DATA FOR REVIEW section start
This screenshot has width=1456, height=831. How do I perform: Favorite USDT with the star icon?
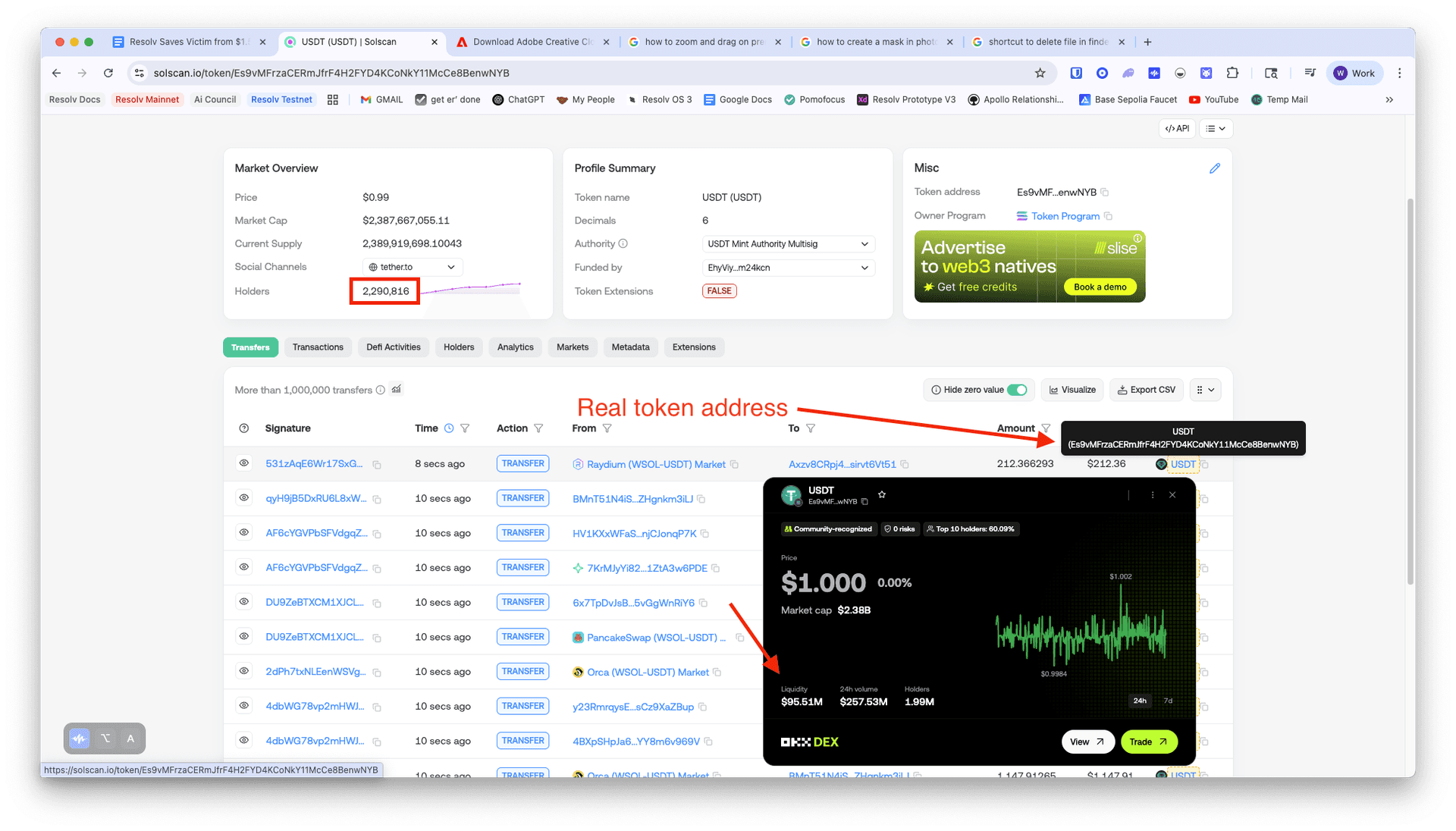coord(882,494)
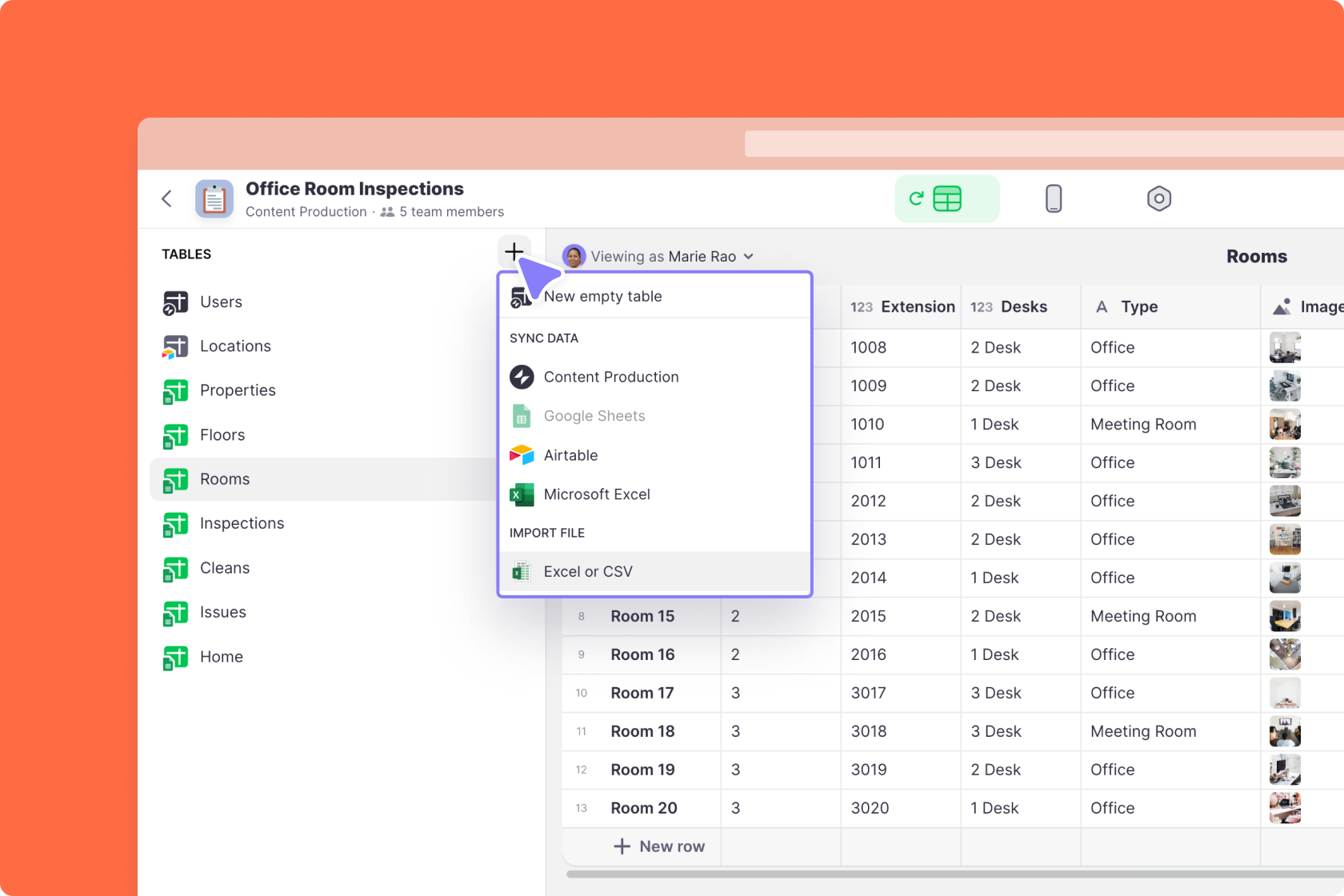Open settings via the hexagon nut icon
1344x896 pixels.
click(x=1159, y=198)

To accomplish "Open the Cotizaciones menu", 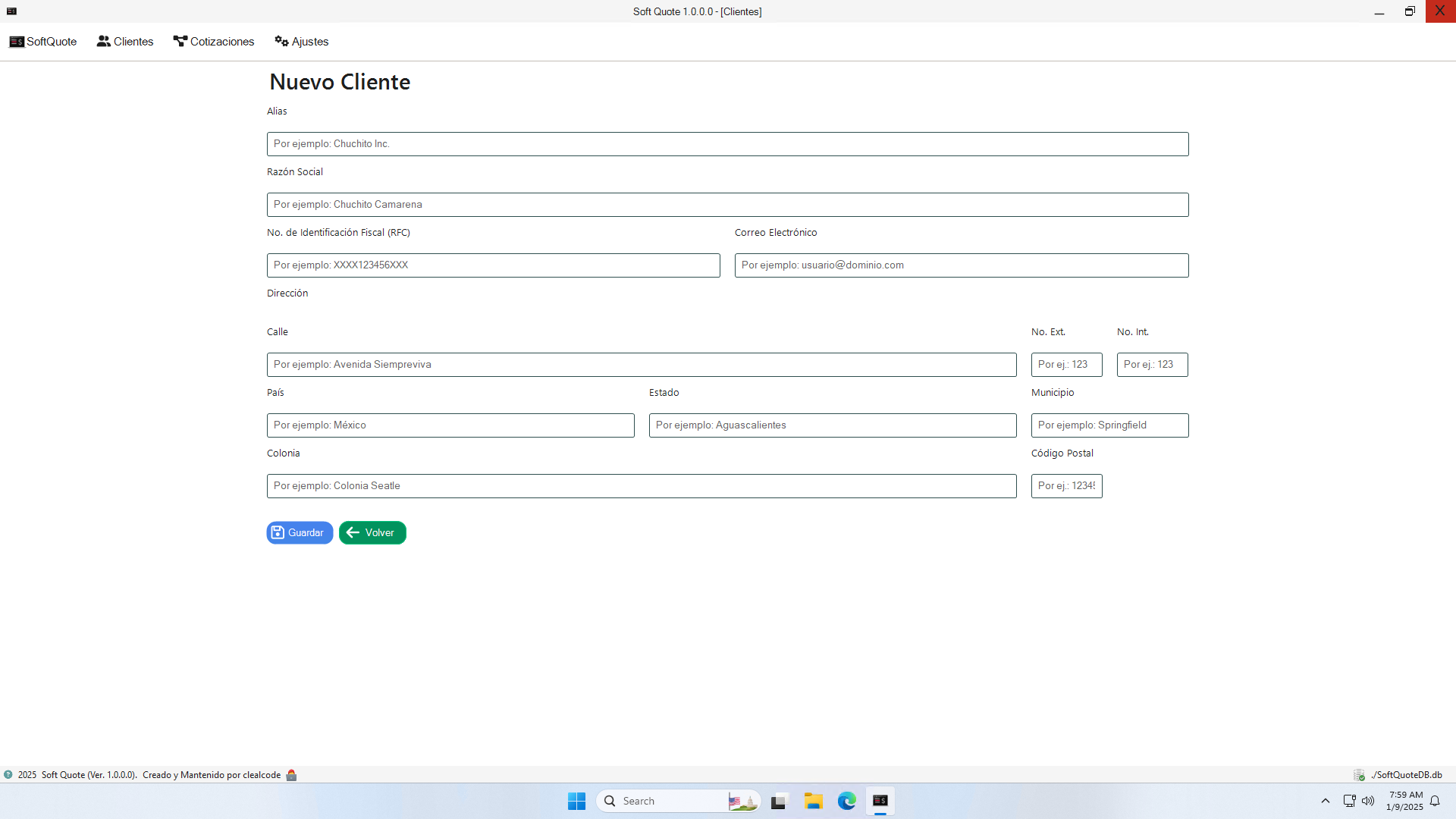I will tap(214, 42).
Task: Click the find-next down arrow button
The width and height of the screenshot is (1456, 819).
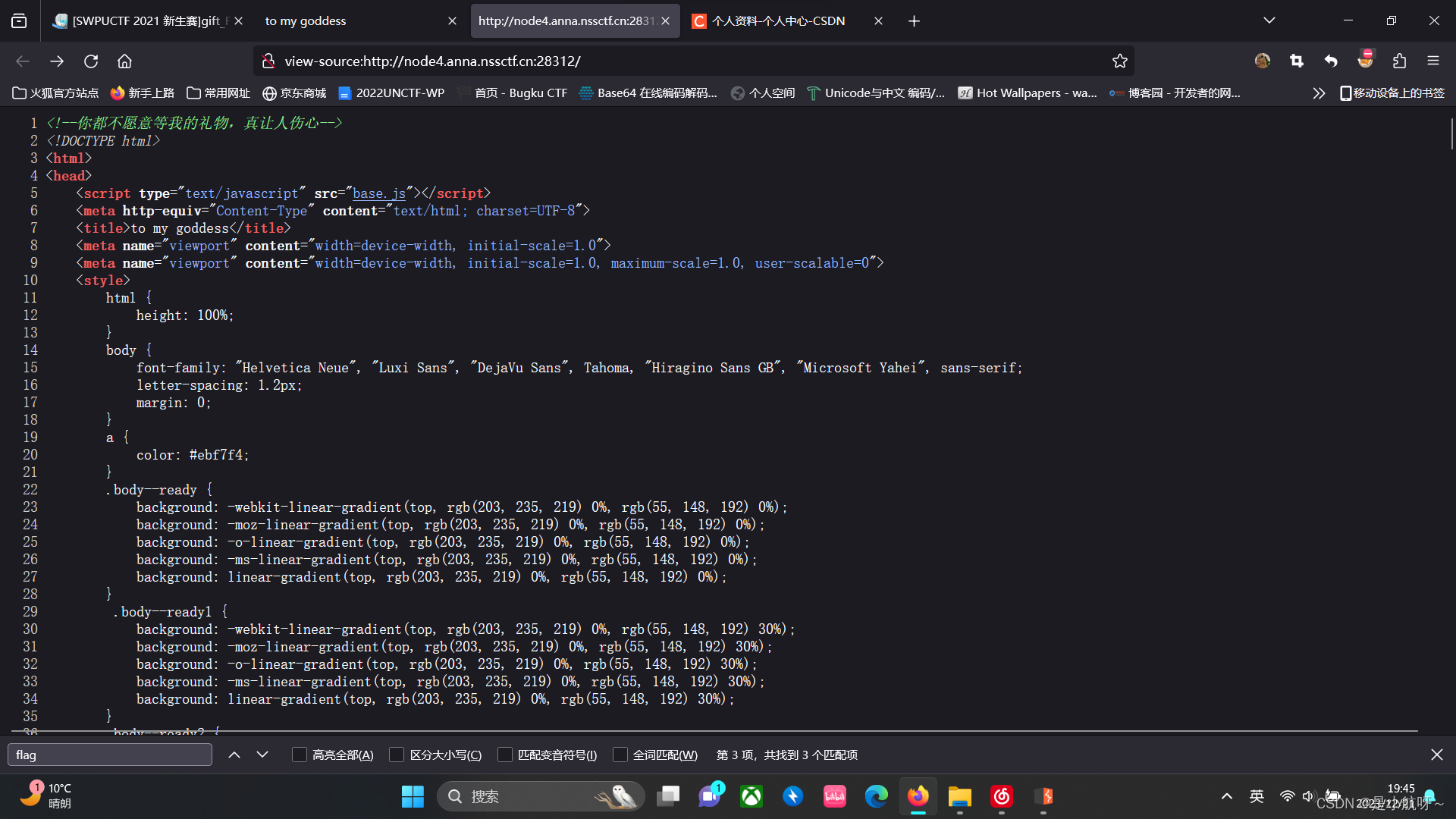Action: pyautogui.click(x=262, y=755)
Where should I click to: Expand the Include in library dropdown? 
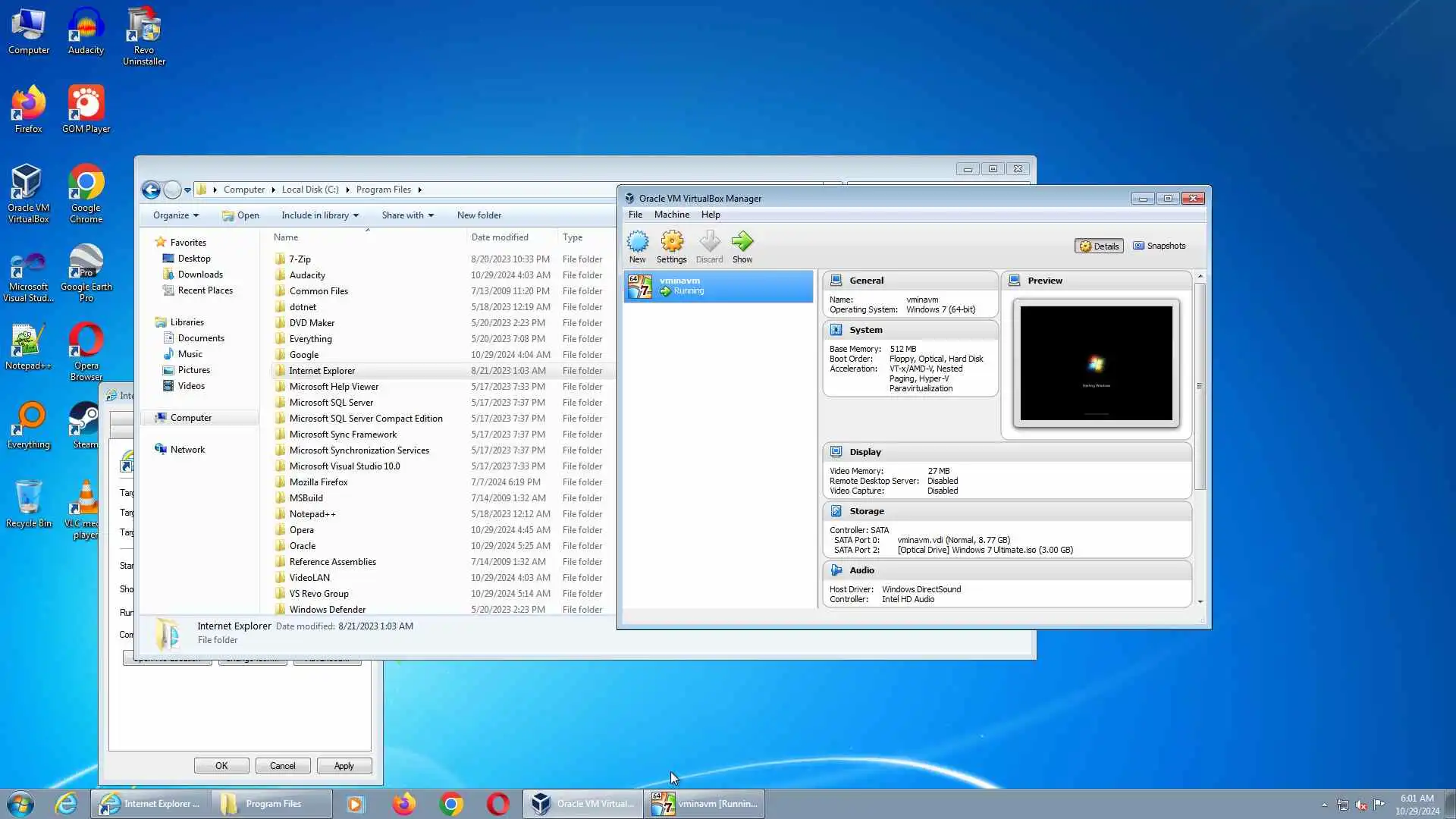(x=319, y=215)

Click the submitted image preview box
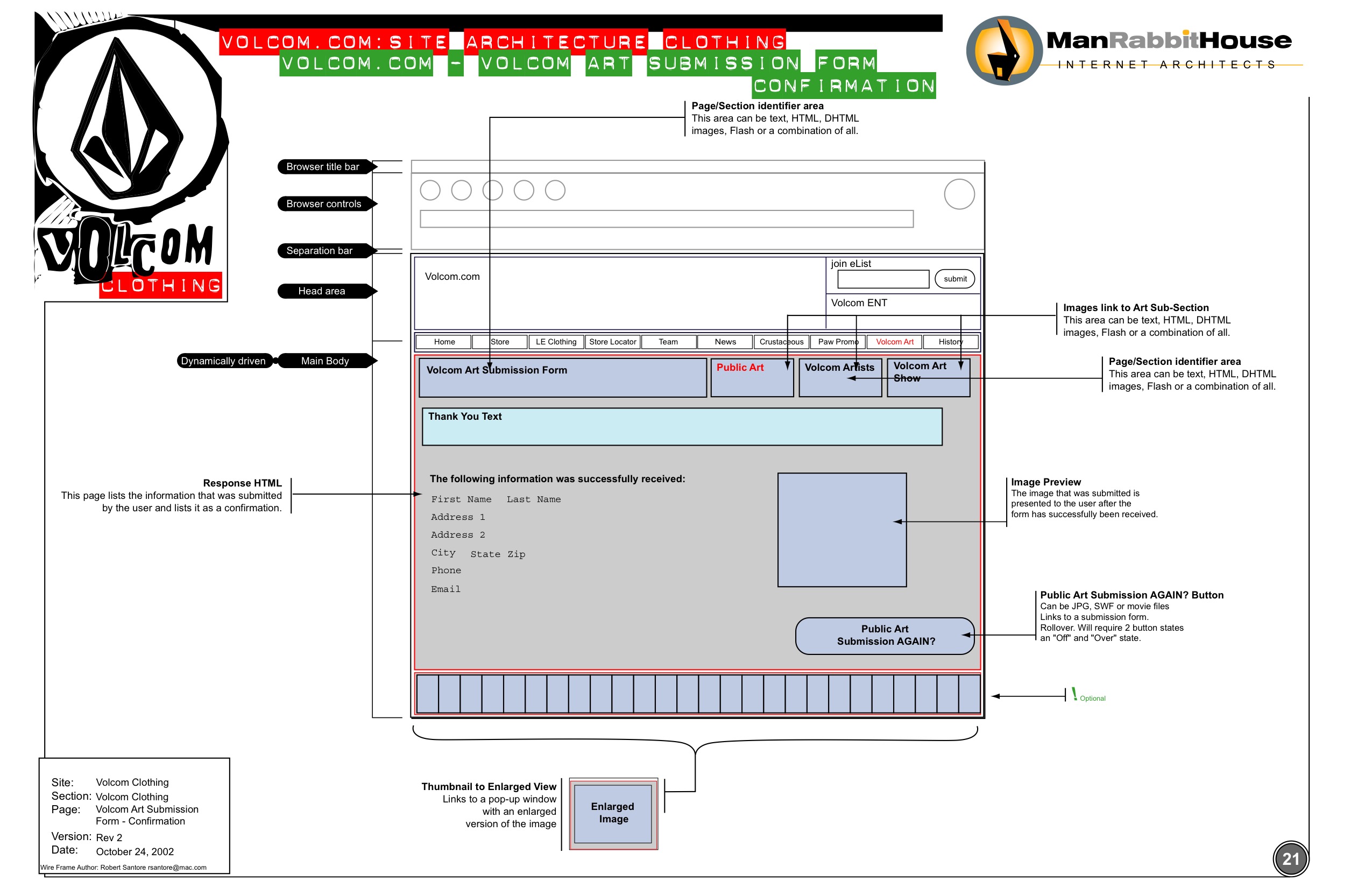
DATA FOR REVIEW section end
When you reach the line with "The width and" in the entries above, start copying, and go on word for word to the last line; skip any picture.

SOLUTION TO THIS TASK -
The width and height of the screenshot is (1456, 819).
Action: pyautogui.click(x=262, y=755)
Where should I click to: Expand the Include in library dropdown? 
(x=319, y=215)

Click the submitted image preview box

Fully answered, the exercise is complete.